• What you should do
Reproduce verbatim the records from the line containing "Viewport: 1231px width, 692px" through the line containing "Action: (166, 688)", both included, and omit the pictures from your answer.

• Extracted records
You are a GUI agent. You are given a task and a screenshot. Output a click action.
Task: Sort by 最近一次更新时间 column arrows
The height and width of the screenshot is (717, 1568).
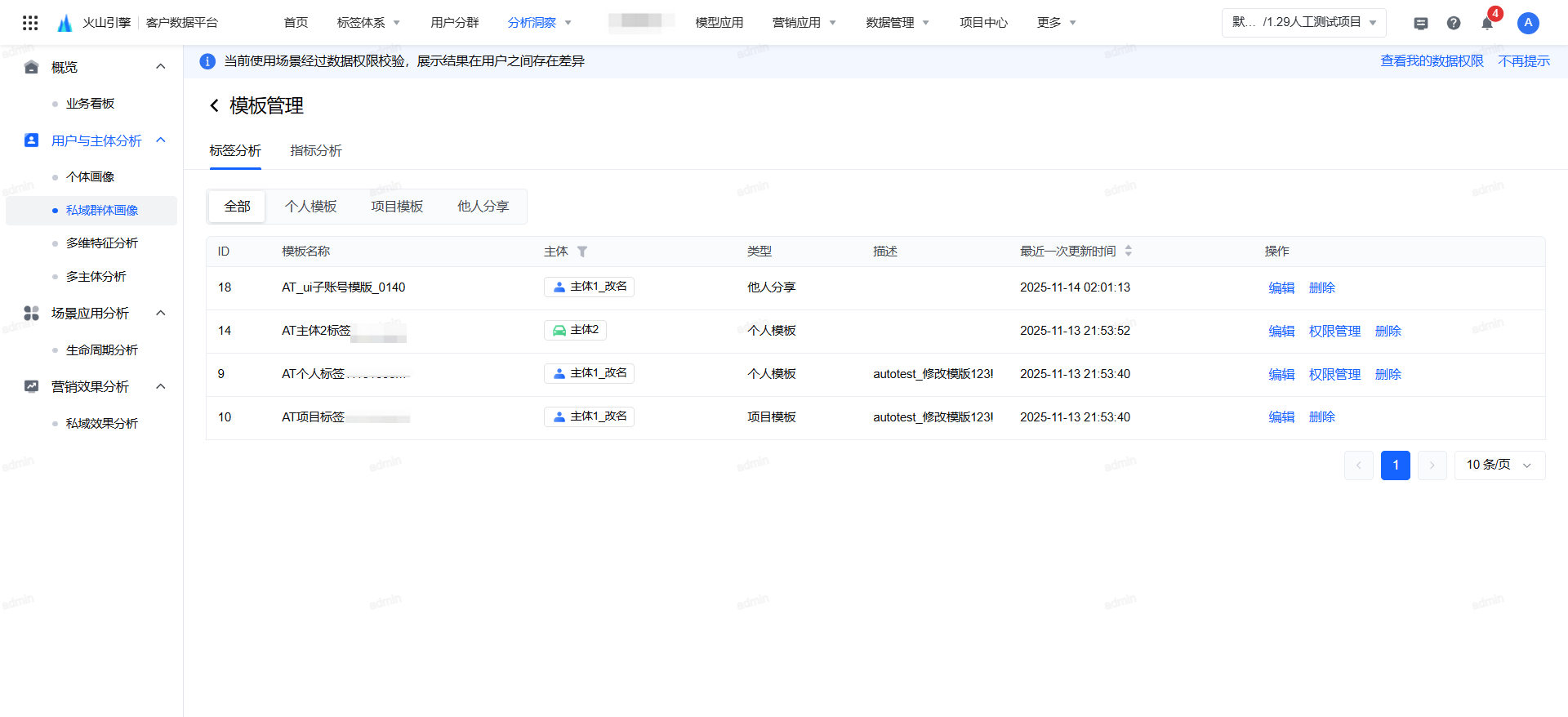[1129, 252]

---

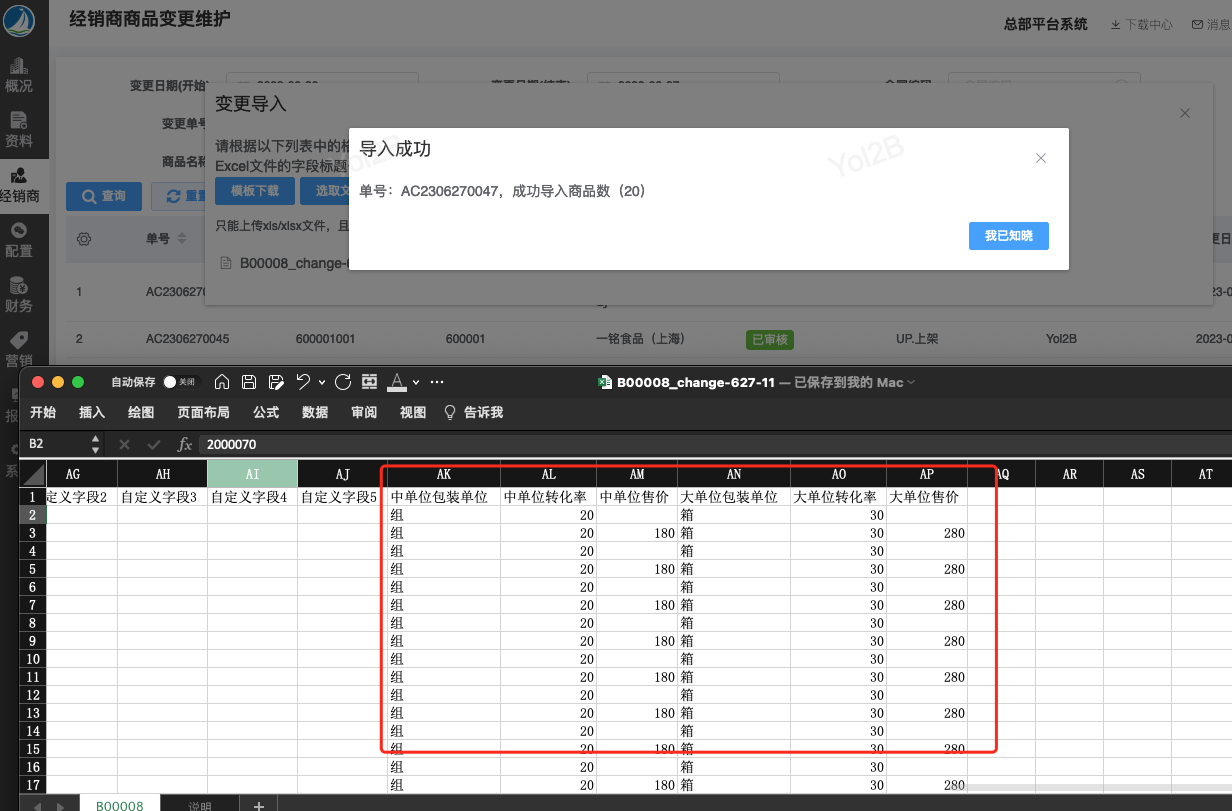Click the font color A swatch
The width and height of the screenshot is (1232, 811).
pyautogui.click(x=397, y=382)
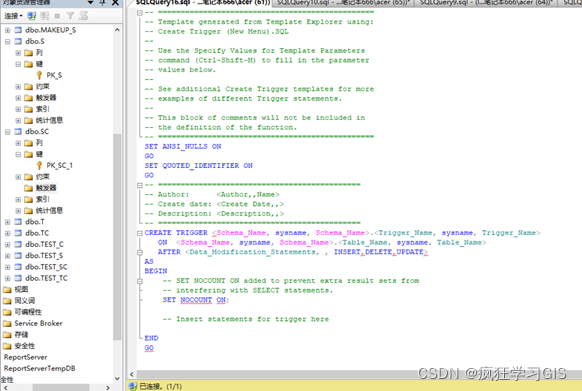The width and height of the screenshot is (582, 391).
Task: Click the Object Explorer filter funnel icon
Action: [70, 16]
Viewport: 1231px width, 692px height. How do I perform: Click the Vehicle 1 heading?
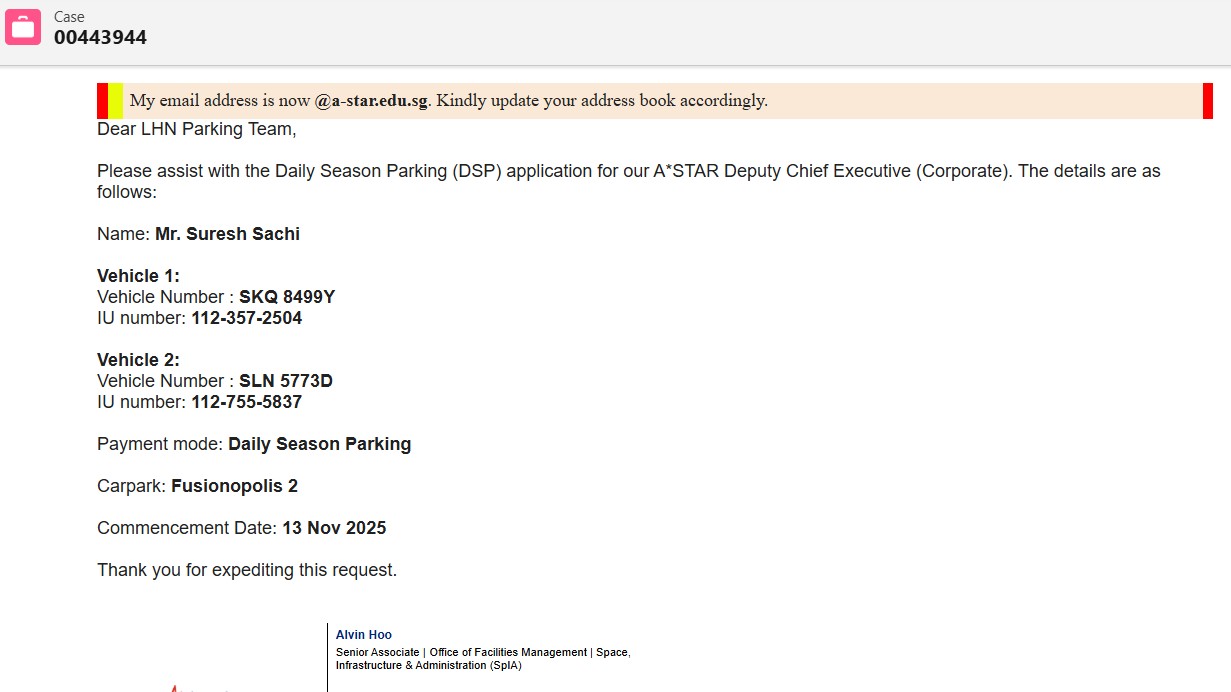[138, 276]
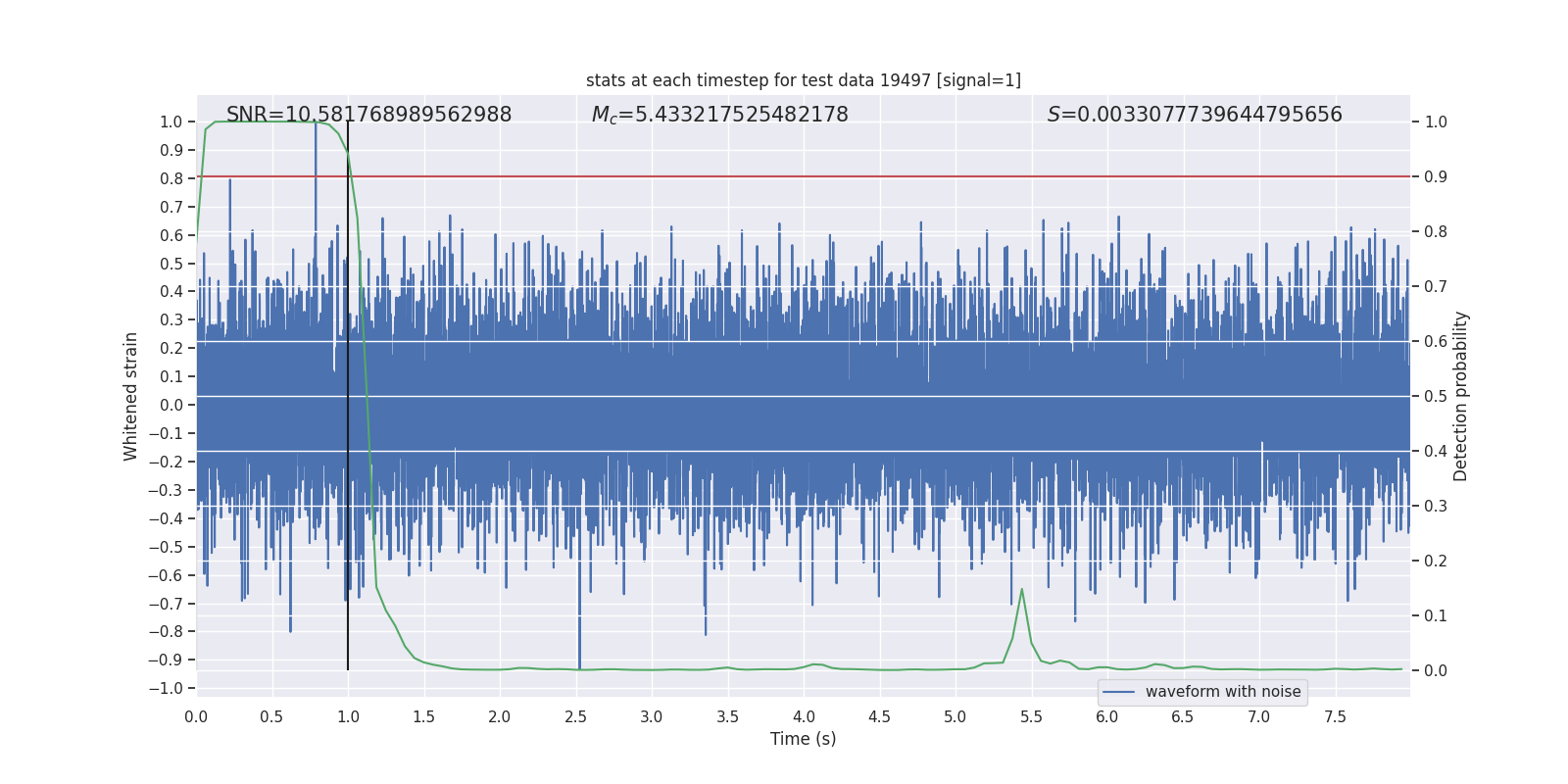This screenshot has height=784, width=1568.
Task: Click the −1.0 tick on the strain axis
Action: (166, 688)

• Written solution
Viewport: 1231px width, 692px height. How do I perform: Click the Vehicle 1 heading?
[138, 276]
This screenshot has height=784, width=1568.
Task: Click the −1.0 tick on the strain axis
Action: (166, 688)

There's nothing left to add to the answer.